Stored items

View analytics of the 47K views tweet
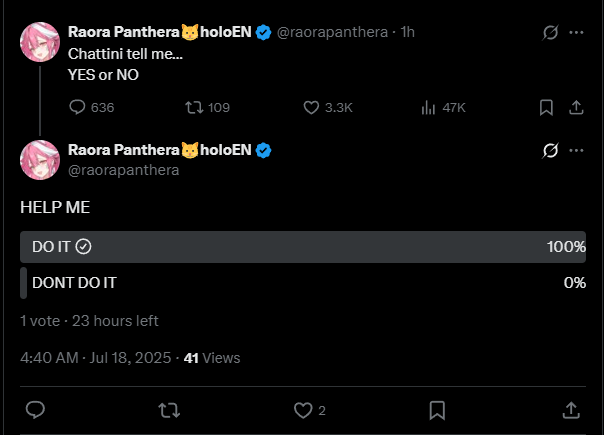Viewport: 604px width, 435px height. (x=429, y=107)
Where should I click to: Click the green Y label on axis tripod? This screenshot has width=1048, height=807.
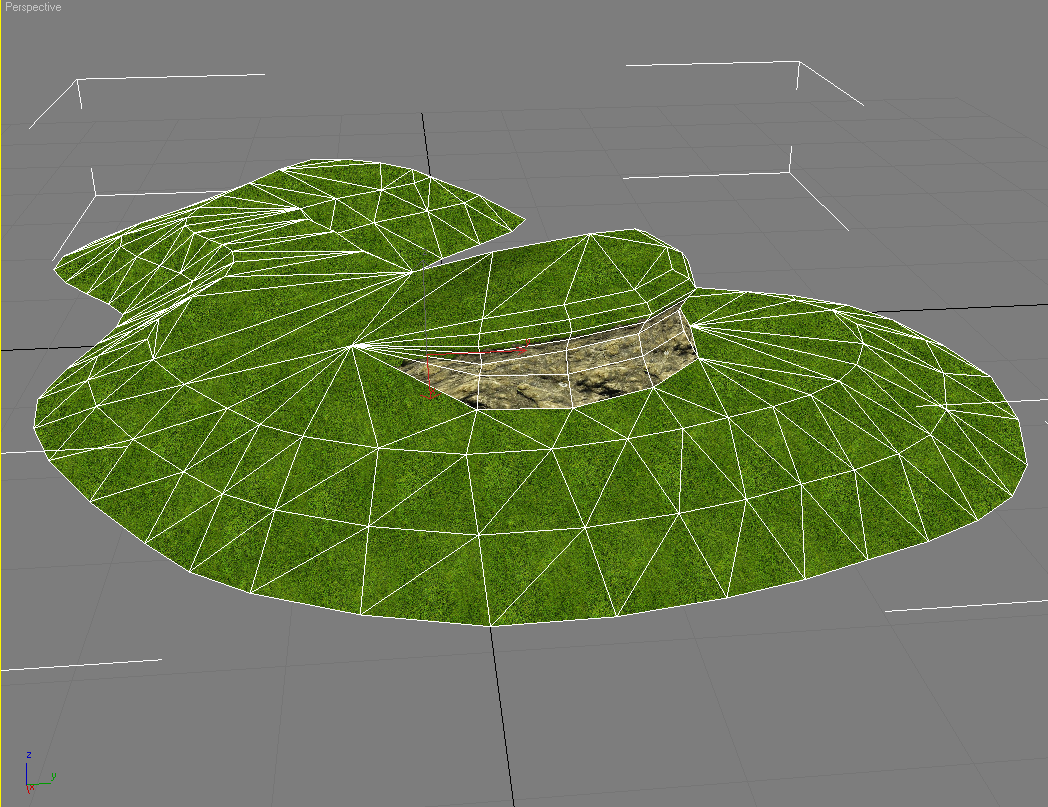52,775
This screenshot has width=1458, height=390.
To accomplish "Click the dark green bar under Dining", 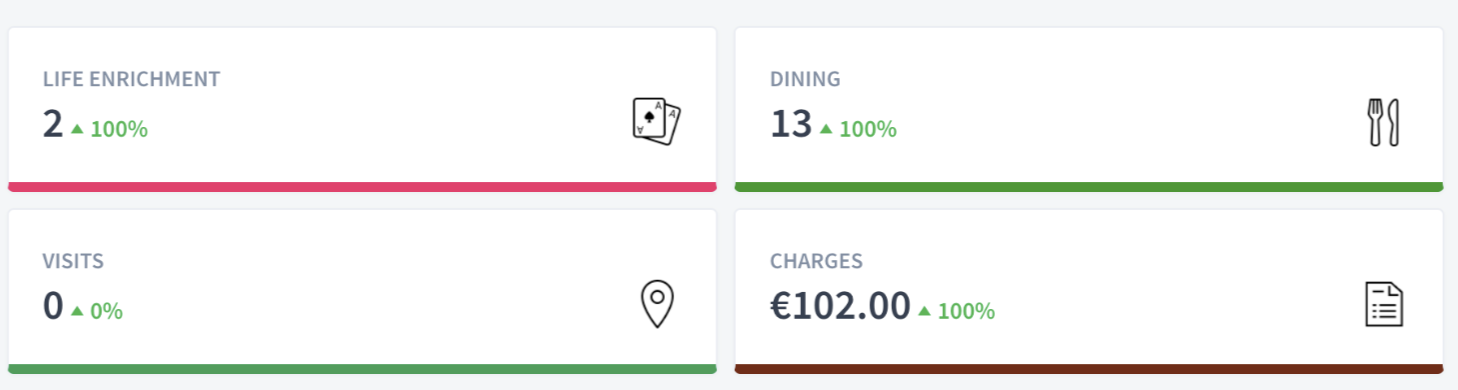I will (1089, 186).
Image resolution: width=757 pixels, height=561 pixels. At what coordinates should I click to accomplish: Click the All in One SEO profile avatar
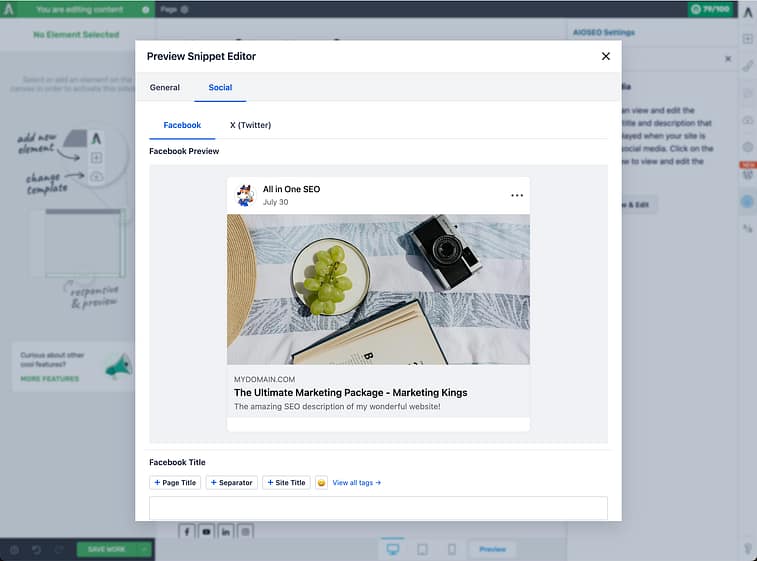point(245,195)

WHAT YOU HAVE TO DO
Begin at the line containing "Image resolution: width=757" and write out every line to the end of the data exactly. Skip the pictures.

SOLUTION TO THIS PROBLEM
Image resolution: width=757 pixels, height=561 pixels. At what coordinates should I click to accomplish: Click the All in One SEO profile avatar
point(245,195)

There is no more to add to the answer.